Activity: The records follow. Give them all back exactly.

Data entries
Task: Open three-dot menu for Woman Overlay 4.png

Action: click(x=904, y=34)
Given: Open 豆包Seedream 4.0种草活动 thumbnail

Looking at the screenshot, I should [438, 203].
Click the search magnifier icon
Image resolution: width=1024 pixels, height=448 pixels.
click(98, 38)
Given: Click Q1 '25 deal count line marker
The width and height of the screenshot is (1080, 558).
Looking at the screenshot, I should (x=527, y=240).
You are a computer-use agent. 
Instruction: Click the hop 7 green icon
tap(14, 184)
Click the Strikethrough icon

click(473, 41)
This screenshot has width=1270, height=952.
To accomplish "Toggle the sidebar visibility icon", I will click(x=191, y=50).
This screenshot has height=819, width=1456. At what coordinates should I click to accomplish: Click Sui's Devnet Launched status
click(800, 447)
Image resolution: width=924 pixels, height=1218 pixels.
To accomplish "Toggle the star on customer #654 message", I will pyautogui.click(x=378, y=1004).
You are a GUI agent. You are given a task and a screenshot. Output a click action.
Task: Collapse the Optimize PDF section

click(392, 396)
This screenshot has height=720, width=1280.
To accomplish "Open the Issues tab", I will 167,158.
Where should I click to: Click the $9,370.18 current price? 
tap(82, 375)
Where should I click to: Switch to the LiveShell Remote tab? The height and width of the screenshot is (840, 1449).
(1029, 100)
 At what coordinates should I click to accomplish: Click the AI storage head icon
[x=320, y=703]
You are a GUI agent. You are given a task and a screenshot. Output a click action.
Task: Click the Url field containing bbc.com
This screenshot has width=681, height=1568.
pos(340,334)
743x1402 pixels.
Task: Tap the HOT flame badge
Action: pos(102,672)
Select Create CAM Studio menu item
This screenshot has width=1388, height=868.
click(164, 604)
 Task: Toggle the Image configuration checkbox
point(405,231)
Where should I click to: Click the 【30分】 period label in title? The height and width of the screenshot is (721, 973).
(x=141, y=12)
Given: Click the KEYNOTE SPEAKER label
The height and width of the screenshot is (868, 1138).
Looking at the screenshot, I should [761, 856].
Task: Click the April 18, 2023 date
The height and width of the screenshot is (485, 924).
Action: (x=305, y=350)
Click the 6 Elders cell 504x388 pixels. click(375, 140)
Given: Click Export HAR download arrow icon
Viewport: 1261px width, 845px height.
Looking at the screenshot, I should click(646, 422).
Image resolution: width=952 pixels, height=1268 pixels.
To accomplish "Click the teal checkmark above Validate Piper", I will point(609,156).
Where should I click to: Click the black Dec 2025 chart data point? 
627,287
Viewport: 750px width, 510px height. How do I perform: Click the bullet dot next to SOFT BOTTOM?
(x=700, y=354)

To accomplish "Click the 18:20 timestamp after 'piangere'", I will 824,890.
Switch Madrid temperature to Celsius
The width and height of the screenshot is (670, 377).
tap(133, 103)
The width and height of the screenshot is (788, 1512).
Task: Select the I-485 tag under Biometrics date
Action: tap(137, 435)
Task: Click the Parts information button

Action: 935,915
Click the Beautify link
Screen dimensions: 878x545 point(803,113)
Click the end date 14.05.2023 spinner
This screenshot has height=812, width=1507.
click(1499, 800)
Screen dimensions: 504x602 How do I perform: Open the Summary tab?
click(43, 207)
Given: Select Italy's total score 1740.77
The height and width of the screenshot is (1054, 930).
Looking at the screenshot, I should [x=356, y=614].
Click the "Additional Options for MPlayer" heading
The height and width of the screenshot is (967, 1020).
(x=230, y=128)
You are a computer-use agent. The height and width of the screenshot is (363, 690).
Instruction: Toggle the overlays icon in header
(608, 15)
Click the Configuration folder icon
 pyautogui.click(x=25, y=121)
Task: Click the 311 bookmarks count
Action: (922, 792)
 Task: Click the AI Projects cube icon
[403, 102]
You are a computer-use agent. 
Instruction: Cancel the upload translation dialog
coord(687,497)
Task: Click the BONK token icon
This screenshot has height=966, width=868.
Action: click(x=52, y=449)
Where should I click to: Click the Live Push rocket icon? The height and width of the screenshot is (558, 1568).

Result for this exercise:
Task: Open three-dot menu for Woman Overlay 4.png

Action: click(x=904, y=34)
Given: Open 豆包Seedream 4.0种草活动 thumbnail

Looking at the screenshot, I should [438, 203].
Click the search magnifier icon
Image resolution: width=1024 pixels, height=448 pixels.
click(98, 38)
Given: Click Q1 '25 deal count line marker
The width and height of the screenshot is (1080, 558).
Looking at the screenshot, I should (x=527, y=240).
You are a computer-use agent. 
Instruction: Click the hop 7 green icon
tap(14, 184)
Click the Strikethrough icon

click(473, 41)
This screenshot has width=1270, height=952.
To accomplish "Toggle the sidebar visibility icon", I will click(x=191, y=50).
This screenshot has height=819, width=1456. At what coordinates should I click to accomplish: Click Sui's Devnet Launched status
click(800, 447)
Image resolution: width=924 pixels, height=1218 pixels.
To accomplish "Toggle the star on customer #654 message", I will pyautogui.click(x=378, y=1004).
You are a GUI agent. You are given a task and a screenshot. Output a click action.
Task: Collapse the Optimize PDF section

click(392, 396)
This screenshot has height=720, width=1280.
To accomplish "Open the Issues tab", I will 167,158.
Where should I click to: Click the $9,370.18 current price? 
tap(82, 375)
Where should I click to: Switch to the LiveShell Remote tab? The height and width of the screenshot is (840, 1449).
(1029, 100)
 At what coordinates should I click to accomplish: Click the AI storage head icon
[x=320, y=703]
You are a GUI agent. You are given a task and a screenshot. Output a click action.
Task: Click the Url field containing bbc.com
This screenshot has width=681, height=1568.
pos(340,334)
743x1402 pixels.
Task: Tap the HOT flame badge
Action: pos(102,672)
Select Create CAM Studio menu item
This screenshot has width=1388, height=868.
click(164, 604)
 Task: Toggle the Image configuration checkbox
point(405,231)
Where should I click to: Click the 【30分】 period label in title? The height and width of the screenshot is (721, 973).
(x=141, y=12)
Given: Click the KEYNOTE SPEAKER label
The height and width of the screenshot is (868, 1138).
Looking at the screenshot, I should [761, 856].
Task: Click the April 18, 2023 date
The height and width of the screenshot is (485, 924).
Action: (x=305, y=350)
Click the 6 Elders cell 504x388 pixels. click(375, 140)
Given: Click Export HAR download arrow icon
Viewport: 1261px width, 845px height.
Looking at the screenshot, I should click(646, 422).
Image resolution: width=952 pixels, height=1268 pixels.
To accomplish "Click the teal checkmark above Validate Piper", I will point(609,156).
Where should I click to: Click the black Dec 2025 chart data point? 
627,287
Viewport: 750px width, 510px height. How do I perform: Click the bullet dot next to SOFT BOTTOM?
(x=700, y=354)

To accomplish "Click the 18:20 timestamp after 'piangere'", I will 824,890.
Switch Madrid temperature to Celsius
The width and height of the screenshot is (670, 377).
tap(133, 103)
The width and height of the screenshot is (788, 1512).
Task: Select the I-485 tag under Biometrics date
Action: tap(137, 435)
Task: Click the Parts information button

Action: 935,915
Click the Beautify link
Screen dimensions: 878x545 point(803,113)
Click the end date 14.05.2023 spinner
This screenshot has height=812, width=1507.
click(1499, 800)
Screen dimensions: 504x602 How do I perform: Open the Summary tab?
click(43, 207)
Given: Select Italy's total score 1740.77
The height and width of the screenshot is (1054, 930).
Looking at the screenshot, I should [x=356, y=614].
Click the "Additional Options for MPlayer" heading
The height and width of the screenshot is (967, 1020).
(x=230, y=128)
You are a computer-use agent. The height and width of the screenshot is (363, 690).
Instruction: Toggle the overlays icon in header
(608, 15)
Click the Configuration folder icon
 pyautogui.click(x=25, y=121)
Task: Click the 311 bookmarks count
Action: (922, 792)
 Task: Click the AI Projects cube icon
[403, 102]
You are a computer-use agent. 
Instruction: Cancel the upload translation dialog
coord(687,497)
Task: Click the BONK token icon
This screenshot has height=966, width=868.
Action: click(x=52, y=449)
Where should I click to: Click the Live Push rocket icon? The height and width of the screenshot is (558, 1568).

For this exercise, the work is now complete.